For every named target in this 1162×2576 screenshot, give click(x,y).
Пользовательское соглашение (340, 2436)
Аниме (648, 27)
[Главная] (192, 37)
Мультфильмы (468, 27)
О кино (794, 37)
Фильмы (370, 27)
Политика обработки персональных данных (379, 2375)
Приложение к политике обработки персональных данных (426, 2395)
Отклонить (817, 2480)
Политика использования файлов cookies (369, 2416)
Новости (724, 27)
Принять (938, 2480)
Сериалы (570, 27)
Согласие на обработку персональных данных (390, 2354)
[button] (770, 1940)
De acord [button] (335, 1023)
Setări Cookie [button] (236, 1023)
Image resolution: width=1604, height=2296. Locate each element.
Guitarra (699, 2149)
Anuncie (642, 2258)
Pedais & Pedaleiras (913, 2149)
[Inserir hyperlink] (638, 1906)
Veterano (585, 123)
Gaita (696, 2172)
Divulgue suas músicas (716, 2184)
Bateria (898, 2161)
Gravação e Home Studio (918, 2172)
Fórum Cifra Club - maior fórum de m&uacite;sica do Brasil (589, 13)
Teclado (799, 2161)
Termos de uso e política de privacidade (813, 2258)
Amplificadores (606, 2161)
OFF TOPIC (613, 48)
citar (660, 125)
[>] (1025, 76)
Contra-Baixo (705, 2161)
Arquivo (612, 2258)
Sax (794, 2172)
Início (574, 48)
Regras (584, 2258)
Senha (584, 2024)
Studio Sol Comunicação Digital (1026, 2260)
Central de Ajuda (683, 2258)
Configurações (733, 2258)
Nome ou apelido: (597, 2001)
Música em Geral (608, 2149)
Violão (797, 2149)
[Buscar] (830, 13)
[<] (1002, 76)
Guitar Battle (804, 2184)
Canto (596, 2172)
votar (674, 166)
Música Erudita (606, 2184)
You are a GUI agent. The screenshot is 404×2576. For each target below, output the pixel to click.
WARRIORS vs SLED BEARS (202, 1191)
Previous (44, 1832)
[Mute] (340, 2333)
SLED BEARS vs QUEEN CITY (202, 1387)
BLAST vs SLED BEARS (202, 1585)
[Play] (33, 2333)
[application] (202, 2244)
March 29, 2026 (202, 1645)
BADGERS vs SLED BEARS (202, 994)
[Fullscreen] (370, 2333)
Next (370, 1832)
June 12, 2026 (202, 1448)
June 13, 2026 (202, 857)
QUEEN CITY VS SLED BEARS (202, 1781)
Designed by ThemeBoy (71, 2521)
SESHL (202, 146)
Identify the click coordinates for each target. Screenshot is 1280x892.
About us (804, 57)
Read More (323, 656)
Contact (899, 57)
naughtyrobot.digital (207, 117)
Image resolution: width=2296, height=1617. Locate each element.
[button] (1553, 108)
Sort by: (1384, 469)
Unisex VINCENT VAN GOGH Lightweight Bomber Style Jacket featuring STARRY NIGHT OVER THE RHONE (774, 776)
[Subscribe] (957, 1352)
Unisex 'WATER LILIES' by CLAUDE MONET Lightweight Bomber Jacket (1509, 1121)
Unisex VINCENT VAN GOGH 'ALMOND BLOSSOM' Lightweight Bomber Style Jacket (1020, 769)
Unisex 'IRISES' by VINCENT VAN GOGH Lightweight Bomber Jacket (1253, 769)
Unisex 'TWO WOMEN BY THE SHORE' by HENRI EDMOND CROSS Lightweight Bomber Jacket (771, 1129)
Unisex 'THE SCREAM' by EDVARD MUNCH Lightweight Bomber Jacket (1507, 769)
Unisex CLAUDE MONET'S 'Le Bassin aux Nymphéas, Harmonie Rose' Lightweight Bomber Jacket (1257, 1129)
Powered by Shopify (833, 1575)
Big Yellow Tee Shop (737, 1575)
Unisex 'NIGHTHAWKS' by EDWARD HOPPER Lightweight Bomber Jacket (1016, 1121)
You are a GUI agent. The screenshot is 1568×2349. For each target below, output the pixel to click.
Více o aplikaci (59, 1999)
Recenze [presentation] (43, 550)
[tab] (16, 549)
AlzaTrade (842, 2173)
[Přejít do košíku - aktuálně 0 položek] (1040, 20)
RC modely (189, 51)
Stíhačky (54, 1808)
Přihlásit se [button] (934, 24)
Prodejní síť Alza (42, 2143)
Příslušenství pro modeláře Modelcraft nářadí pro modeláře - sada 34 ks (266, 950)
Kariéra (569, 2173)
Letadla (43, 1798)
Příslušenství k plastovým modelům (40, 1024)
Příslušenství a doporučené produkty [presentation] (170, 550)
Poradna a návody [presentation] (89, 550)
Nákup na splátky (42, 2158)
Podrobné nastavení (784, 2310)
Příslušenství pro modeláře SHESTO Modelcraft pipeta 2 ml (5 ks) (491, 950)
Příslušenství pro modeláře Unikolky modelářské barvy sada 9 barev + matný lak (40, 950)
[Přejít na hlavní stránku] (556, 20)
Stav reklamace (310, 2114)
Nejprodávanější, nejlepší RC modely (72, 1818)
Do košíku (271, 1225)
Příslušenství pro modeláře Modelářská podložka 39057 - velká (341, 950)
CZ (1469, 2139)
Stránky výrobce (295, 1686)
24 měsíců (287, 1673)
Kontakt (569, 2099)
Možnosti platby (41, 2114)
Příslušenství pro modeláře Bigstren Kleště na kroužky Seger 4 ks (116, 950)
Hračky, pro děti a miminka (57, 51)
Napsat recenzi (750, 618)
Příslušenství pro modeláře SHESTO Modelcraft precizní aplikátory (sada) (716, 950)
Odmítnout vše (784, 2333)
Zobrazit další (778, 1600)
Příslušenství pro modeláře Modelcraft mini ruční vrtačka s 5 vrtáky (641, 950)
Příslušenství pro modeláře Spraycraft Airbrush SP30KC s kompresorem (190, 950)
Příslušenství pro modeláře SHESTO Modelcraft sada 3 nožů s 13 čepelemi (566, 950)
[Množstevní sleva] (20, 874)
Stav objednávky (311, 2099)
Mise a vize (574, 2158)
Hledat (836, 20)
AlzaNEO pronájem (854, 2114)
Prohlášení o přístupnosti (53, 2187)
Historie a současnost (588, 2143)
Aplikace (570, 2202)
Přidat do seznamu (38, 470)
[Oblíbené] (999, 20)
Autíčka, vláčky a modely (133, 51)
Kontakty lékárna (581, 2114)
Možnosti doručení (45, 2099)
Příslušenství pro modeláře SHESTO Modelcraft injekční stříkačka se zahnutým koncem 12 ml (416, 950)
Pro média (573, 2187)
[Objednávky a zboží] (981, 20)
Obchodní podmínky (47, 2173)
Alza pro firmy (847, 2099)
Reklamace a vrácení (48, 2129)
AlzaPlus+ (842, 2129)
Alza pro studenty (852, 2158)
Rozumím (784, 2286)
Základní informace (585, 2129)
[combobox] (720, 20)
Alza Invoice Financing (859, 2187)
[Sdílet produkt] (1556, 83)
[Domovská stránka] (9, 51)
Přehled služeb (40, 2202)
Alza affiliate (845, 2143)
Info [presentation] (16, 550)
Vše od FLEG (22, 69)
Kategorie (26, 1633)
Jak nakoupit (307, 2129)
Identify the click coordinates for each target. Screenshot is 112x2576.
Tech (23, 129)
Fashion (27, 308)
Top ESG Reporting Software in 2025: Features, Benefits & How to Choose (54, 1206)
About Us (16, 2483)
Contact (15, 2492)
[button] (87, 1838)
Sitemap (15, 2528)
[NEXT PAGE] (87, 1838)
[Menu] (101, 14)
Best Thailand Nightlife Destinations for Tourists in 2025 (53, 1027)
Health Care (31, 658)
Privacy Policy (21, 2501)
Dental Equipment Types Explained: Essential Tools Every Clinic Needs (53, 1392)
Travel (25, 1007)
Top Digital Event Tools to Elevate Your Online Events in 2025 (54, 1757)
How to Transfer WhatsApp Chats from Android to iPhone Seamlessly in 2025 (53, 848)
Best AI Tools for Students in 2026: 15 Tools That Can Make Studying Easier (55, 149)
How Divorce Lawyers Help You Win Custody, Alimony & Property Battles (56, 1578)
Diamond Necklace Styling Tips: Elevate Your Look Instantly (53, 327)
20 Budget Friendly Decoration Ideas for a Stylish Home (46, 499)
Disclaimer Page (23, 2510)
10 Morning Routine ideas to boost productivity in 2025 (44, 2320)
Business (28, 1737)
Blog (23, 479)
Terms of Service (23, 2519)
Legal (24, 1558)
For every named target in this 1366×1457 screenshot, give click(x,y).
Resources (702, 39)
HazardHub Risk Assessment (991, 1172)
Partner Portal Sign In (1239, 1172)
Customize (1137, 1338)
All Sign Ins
----
[YOUR GOAL] All lines in the listing above between the line with "Kariéra (569, 2173)" and the line with "Do košíku (271, 1225)", inclusive, should be set down exactly, and no line outside that range.

[RESPONSE FOR THIS EXERCISE]
Kariéra (569, 2173)
Letadla (43, 1798)
Příslušenství k plastovým modelům (40, 1024)
Příslušenství a doporučené produkty [presentation] (170, 550)
Poradna a návody [presentation] (89, 550)
Nákup na splátky (42, 2158)
Podrobné nastavení (784, 2310)
Příslušenství pro modeláře SHESTO Modelcraft pipeta 2 ml (5 ks) (491, 950)
Příslušenství pro modeláře Unikolky modelářské barvy sada 9 barev + matný lak (40, 950)
[Přejít na hlavní stránku] (556, 20)
Stav reklamace (310, 2114)
Nejprodávanější, nejlepší RC modely (72, 1818)
Do košíku (271, 1225)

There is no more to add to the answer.